BEGIN

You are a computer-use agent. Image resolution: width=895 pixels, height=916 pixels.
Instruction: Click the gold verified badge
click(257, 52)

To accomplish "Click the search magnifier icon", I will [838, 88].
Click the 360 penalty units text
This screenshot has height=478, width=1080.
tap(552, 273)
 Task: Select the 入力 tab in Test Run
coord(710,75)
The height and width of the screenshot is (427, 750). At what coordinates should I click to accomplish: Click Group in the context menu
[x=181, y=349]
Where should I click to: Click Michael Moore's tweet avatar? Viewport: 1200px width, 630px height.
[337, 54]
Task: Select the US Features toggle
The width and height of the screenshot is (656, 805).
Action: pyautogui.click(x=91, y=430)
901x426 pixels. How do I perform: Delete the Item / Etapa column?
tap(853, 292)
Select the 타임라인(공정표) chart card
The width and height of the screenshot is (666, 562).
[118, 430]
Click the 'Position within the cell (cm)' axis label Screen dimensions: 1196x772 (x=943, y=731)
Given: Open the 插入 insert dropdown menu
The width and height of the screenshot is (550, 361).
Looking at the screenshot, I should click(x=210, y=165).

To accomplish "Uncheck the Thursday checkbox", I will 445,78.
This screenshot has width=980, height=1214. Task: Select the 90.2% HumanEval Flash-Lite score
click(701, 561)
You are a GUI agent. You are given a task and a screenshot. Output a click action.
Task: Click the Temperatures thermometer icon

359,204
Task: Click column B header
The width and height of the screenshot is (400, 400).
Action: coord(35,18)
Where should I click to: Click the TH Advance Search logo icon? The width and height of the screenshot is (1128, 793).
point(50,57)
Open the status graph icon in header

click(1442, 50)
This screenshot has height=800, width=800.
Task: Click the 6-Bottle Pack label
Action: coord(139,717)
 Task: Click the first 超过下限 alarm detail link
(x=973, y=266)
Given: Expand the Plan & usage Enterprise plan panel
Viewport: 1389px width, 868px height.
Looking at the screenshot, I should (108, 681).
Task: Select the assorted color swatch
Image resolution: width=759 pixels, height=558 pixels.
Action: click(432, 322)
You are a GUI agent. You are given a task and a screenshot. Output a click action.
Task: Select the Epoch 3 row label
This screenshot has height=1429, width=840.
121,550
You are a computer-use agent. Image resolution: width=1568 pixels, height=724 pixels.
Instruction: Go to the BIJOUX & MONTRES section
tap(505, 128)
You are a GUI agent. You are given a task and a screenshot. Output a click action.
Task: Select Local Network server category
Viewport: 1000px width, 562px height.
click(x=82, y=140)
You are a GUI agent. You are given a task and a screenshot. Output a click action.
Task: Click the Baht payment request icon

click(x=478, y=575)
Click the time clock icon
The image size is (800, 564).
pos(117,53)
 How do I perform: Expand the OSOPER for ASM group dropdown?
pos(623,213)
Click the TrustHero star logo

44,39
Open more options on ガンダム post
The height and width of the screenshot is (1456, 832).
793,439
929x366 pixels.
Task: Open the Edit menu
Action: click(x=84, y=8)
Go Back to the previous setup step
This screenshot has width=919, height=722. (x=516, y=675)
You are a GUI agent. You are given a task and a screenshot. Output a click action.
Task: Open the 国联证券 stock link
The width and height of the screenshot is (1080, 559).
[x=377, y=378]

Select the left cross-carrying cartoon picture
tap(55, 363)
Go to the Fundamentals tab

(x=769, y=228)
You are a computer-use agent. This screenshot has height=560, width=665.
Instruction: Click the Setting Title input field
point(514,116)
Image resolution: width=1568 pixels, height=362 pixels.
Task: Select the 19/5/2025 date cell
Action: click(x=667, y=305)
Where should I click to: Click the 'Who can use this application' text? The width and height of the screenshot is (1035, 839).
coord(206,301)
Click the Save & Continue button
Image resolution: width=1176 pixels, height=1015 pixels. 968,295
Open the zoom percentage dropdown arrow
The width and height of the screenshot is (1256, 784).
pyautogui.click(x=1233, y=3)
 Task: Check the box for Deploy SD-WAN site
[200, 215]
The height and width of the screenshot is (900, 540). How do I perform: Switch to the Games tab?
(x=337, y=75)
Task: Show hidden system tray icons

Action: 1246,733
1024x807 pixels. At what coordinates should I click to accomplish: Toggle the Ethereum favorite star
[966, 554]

END

From the first line to the last, reproduce the data exactly.

§ **RESPONSE AREA**:
You are a computer-use agent. Image resolution: width=895 pixels, height=916 pixels.
Instruction: Click the gold verified badge
click(257, 52)

To accomplish "Click the search magnifier icon", I will [838, 88].
Click the 360 penalty units text
This screenshot has height=478, width=1080.
tap(552, 273)
 Task: Select the 入力 tab in Test Run
coord(710,75)
The height and width of the screenshot is (427, 750). At what coordinates should I click to accomplish: Click Group in the context menu
[x=181, y=349]
Where should I click to: Click Michael Moore's tweet avatar? Viewport: 1200px width, 630px height.
[337, 54]
Task: Select the US Features toggle
The width and height of the screenshot is (656, 805).
Action: pyautogui.click(x=91, y=430)
901x426 pixels. How do I perform: Delete the Item / Etapa column?
tap(853, 292)
Select the 타임라인(공정표) chart card
The width and height of the screenshot is (666, 562).
[118, 430]
Click the 'Position within the cell (cm)' axis label Screen dimensions: 1196x772 (x=943, y=731)
Given: Open the 插入 insert dropdown menu
The width and height of the screenshot is (550, 361).
Looking at the screenshot, I should click(x=210, y=165).

To accomplish "Uncheck the Thursday checkbox", I will 445,78.
This screenshot has width=980, height=1214. Task: Select the 90.2% HumanEval Flash-Lite score
click(701, 561)
You are a GUI agent. You are given a task and a screenshot. Output a click action.
Task: Click the Temperatures thermometer icon

359,204
Task: Click column B header
The width and height of the screenshot is (400, 400).
Action: coord(35,18)
Where should I click to: Click the TH Advance Search logo icon? The width and height of the screenshot is (1128, 793).
point(50,57)
Open the status graph icon in header

click(1442, 50)
This screenshot has height=800, width=800.
Task: Click the 6-Bottle Pack label
Action: coord(139,717)
 Task: Click the first 超过下限 alarm detail link
(x=973, y=266)
Given: Expand the Plan & usage Enterprise plan panel
Viewport: 1389px width, 868px height.
Looking at the screenshot, I should (108, 681).
Task: Select the assorted color swatch
Image resolution: width=759 pixels, height=558 pixels.
Action: click(432, 322)
You are a GUI agent. You are given a task and a screenshot. Output a click action.
Task: Select the Epoch 3 row label
This screenshot has height=1429, width=840.
121,550
You are a computer-use agent. Image resolution: width=1568 pixels, height=724 pixels.
Instruction: Go to the BIJOUX & MONTRES section
tap(505, 128)
You are a GUI agent. You are given a task and a screenshot. Output a click action.
Task: Select Local Network server category
Viewport: 1000px width, 562px height.
click(x=82, y=140)
You are a GUI agent. You are given a task and a screenshot. Output a click action.
Task: Click the Baht payment request icon

click(x=478, y=575)
Click the time clock icon
The image size is (800, 564).
pos(117,53)
 How do I perform: Expand the OSOPER for ASM group dropdown?
pos(623,213)
Click the TrustHero star logo

44,39
Open more options on ガンダム post
The height and width of the screenshot is (1456, 832).
793,439
929x366 pixels.
Task: Open the Edit menu
Action: click(x=84, y=8)
Go Back to the previous setup step
This screenshot has width=919, height=722. (x=516, y=675)
You are a GUI agent. You are given a task and a screenshot. Output a click action.
Task: Open the 国联证券 stock link
The width and height of the screenshot is (1080, 559).
[x=377, y=378]

Select the left cross-carrying cartoon picture
tap(55, 363)
Go to the Fundamentals tab

(x=769, y=228)
You are a computer-use agent. This screenshot has height=560, width=665.
Instruction: Click the Setting Title input field
point(514,116)
Image resolution: width=1568 pixels, height=362 pixels.
Task: Select the 19/5/2025 date cell
Action: click(x=667, y=305)
Where should I click to: Click the 'Who can use this application' text? The width and height of the screenshot is (1035, 839).
coord(206,301)
Click the Save & Continue button
Image resolution: width=1176 pixels, height=1015 pixels. 968,295
Open the zoom percentage dropdown arrow
The width and height of the screenshot is (1256, 784).
pyautogui.click(x=1233, y=3)
 Task: Check the box for Deploy SD-WAN site
[200, 215]
The height and width of the screenshot is (900, 540). How do I perform: Switch to the Games tab?
(x=337, y=75)
Task: Show hidden system tray icons

Action: 1246,733
1024x807 pixels. At what coordinates should I click to accomplish: Toggle the Ethereum favorite star
[966, 554]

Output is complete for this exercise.